Other firms are now in the driver’s seat when it comes to choosing which of Dewey’s partners and associates they would take on-with the picky firms only choosing the most valuable legal staff. Some firms are limiting their search to specific practice areas within Dewey. The thinking is that the clients will be more likely to follow a group of lawyers rather than a single or a few attorneys. Specifically, Paul Hastings hired the co-chairman of Dewey’s corporate finance group along with another three Dewey partners. Hogan Lovells also hired two valuable Dewey partners. Some firms are simply going after the former heads of Dewey departments, including Sutherland Asbill & Brennan which recently took on the former co-head of Dewey’s U.S. litigation practice.
Apparently, Dewey associates were starting to look for alternative positions in 2011 and about half-a-year ago, partners started fielding calls from headhunters as well. According to one former Dewey partner, recruiters hastened Dewey’s collapse. The recruiters picked up the story of Dewey’s troubles from blogs, and they then broadcast it to the press. Even before the first stories of Dewey’s problems came out, recruiters were flooding partners and associates with calls, urging them to find positions elsewhere. Recruiters of course stood to gain quite a bit if they could get partners and their associates to jump ship and move to another firm.

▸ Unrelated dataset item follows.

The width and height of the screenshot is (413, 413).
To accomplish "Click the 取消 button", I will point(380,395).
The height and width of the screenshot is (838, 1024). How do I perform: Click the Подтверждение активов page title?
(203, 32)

Some firms saw Dewey’s collapse as a means of improving their staff of associates. If not for the firm’s collapse, the other firms would not have been able to hire these associates. Another side effect of the collapse is that other firms have temporarily frozen their hiring practices because they want to see whether they can hire Dewey attorneys instead.

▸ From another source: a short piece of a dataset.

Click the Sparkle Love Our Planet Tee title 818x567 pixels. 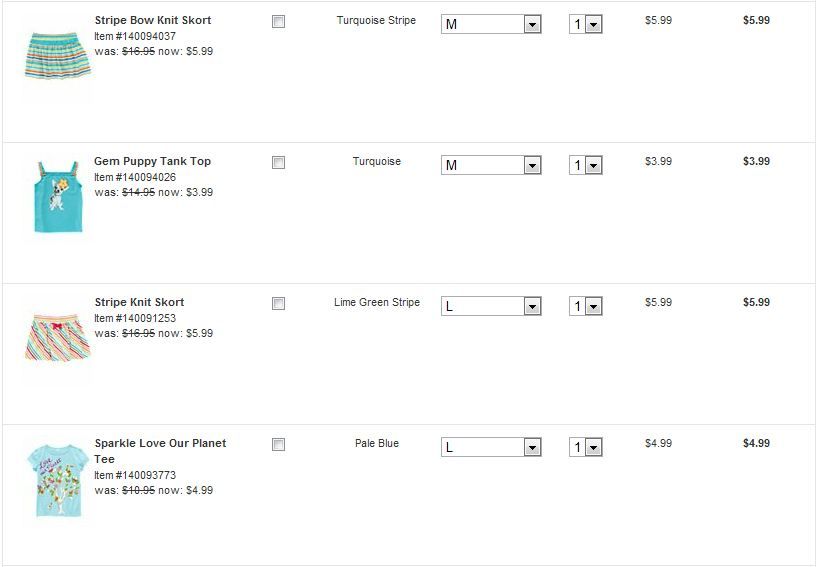(x=160, y=443)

Not all attorneys seeking new work have found it. All too often, associates were left out in the cold after their partners moved to another firm and did not take the associates with them. Partners were better positioned to find other work because they have more extensive contacts than associates. The ones who will suffer the most are senior associates and service partners, i.e., those who do the work brought in by rainmaking partners. Senior associates will suffer because other firms will prefer junior associates, who are much cheaper, to do the day-to-day legal work. Service partners will suffer because they do not have their own clients to bring to a new firm.
As for the summer associates to whom Dewey extended offers, many are now suffering because they have not been picked up by other firms. These students are missing out on valuable internships which will help shape their future careers.
Only time will tell if the former Dewey partners and associates land on their feet and find other work. As for the aftermath of Dewey’s collapse, that chapter is still being written. It will take months if not years for that mess to finally be resolved.